# Directions for this task:
What this exercise requires is a verbatim reproduction of the data below.

# Stored data:
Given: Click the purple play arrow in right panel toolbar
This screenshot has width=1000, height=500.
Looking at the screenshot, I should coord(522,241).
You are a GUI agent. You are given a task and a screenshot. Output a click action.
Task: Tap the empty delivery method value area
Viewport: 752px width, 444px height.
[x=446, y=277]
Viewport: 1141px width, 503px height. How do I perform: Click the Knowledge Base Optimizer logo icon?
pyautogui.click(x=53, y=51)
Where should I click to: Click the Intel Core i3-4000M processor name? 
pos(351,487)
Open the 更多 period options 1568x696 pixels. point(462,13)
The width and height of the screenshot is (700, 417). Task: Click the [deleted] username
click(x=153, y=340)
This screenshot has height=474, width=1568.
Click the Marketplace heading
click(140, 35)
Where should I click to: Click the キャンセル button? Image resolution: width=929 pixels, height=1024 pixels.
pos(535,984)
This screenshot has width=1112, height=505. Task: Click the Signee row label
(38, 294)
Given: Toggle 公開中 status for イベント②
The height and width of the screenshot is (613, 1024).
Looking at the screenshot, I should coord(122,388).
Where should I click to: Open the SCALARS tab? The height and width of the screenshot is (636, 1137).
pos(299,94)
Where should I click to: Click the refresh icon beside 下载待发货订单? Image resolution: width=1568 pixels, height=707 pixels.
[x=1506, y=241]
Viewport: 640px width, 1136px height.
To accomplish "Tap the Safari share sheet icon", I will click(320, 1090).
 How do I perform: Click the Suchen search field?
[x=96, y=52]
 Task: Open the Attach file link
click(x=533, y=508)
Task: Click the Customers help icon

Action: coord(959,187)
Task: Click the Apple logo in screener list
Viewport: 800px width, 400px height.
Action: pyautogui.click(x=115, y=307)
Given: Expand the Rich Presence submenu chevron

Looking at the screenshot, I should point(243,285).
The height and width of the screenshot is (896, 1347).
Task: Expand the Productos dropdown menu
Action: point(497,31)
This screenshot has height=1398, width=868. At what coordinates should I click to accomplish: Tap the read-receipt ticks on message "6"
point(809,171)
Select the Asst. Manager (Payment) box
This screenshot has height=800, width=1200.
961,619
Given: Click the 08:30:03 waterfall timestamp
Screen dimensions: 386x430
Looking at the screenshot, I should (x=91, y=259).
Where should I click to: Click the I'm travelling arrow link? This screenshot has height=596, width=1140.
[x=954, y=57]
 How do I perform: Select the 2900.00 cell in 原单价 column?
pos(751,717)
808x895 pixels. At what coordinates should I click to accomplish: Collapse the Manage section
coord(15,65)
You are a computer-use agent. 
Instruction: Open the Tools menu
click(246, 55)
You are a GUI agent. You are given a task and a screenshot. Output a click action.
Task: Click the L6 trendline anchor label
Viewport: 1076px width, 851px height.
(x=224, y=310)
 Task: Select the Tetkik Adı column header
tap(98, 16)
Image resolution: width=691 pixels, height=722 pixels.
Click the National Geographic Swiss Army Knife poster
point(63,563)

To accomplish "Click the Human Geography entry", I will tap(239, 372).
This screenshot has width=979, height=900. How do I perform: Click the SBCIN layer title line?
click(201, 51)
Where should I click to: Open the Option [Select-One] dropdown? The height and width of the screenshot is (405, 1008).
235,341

# Completed exercise:
Given: Click the purple play arrow in right panel toolbar
This screenshot has width=1000, height=500.
Looking at the screenshot, I should coord(522,241).
You are a GUI agent. You are given a task and a screenshot. Output a click action.
Task: Tap the empty delivery method value area
Viewport: 752px width, 444px height.
[x=446, y=277]
Viewport: 1141px width, 503px height. How do I perform: Click the Knowledge Base Optimizer logo icon?
pyautogui.click(x=53, y=51)
Where should I click to: Click the Intel Core i3-4000M processor name? 
pos(351,487)
Open the 更多 period options 1568x696 pixels. point(462,13)
The width and height of the screenshot is (700, 417). Task: Click the [deleted] username
click(x=153, y=340)
This screenshot has height=474, width=1568.
Click the Marketplace heading
click(140, 35)
Where should I click to: Click the キャンセル button? Image resolution: width=929 pixels, height=1024 pixels.
pos(535,984)
This screenshot has width=1112, height=505. Task: Click the Signee row label
(38, 294)
Given: Toggle 公開中 status for イベント②
The height and width of the screenshot is (613, 1024).
Looking at the screenshot, I should coord(122,388).
Where should I click to: Open the SCALARS tab? The height and width of the screenshot is (636, 1137).
pos(299,94)
Where should I click to: Click the refresh icon beside 下载待发货订单? Image resolution: width=1568 pixels, height=707 pixels.
[x=1506, y=241]
Viewport: 640px width, 1136px height.
To accomplish "Tap the Safari share sheet icon", I will click(320, 1090).
 How do I perform: Click the Suchen search field?
[x=96, y=52]
 Task: Open the Attach file link
click(x=533, y=508)
Task: Click the Customers help icon

Action: coord(959,187)
Task: Click the Apple logo in screener list
Viewport: 800px width, 400px height.
Action: pyautogui.click(x=115, y=307)
Given: Expand the Rich Presence submenu chevron

Looking at the screenshot, I should point(243,285).
The height and width of the screenshot is (896, 1347).
Task: Expand the Productos dropdown menu
Action: point(497,31)
This screenshot has height=1398, width=868. At what coordinates should I click to accomplish: Tap the read-receipt ticks on message "6"
point(809,171)
Select the Asst. Manager (Payment) box
This screenshot has height=800, width=1200.
961,619
Given: Click the 08:30:03 waterfall timestamp
Screen dimensions: 386x430
Looking at the screenshot, I should (x=91, y=259).
Where should I click to: Click the I'm travelling arrow link? This screenshot has height=596, width=1140.
[x=954, y=57]
 How do I perform: Select the 2900.00 cell in 原单价 column?
pos(751,717)
808x895 pixels. At what coordinates should I click to accomplish: Collapse the Manage section
coord(15,65)
You are a computer-use agent. 
Instruction: Open the Tools menu
click(246, 55)
You are a GUI agent. You are given a task and a screenshot. Output a click action.
Task: Click the L6 trendline anchor label
Viewport: 1076px width, 851px height.
(x=224, y=310)
 Task: Select the Tetkik Adı column header
tap(98, 16)
Image resolution: width=691 pixels, height=722 pixels.
Click the National Geographic Swiss Army Knife poster
point(63,563)

To accomplish "Click the Human Geography entry", I will tap(239, 372).
This screenshot has width=979, height=900. How do I perform: Click the SBCIN layer title line?
click(201, 51)
Where should I click to: Open the Option [Select-One] dropdown? The height and width of the screenshot is (405, 1008).
235,341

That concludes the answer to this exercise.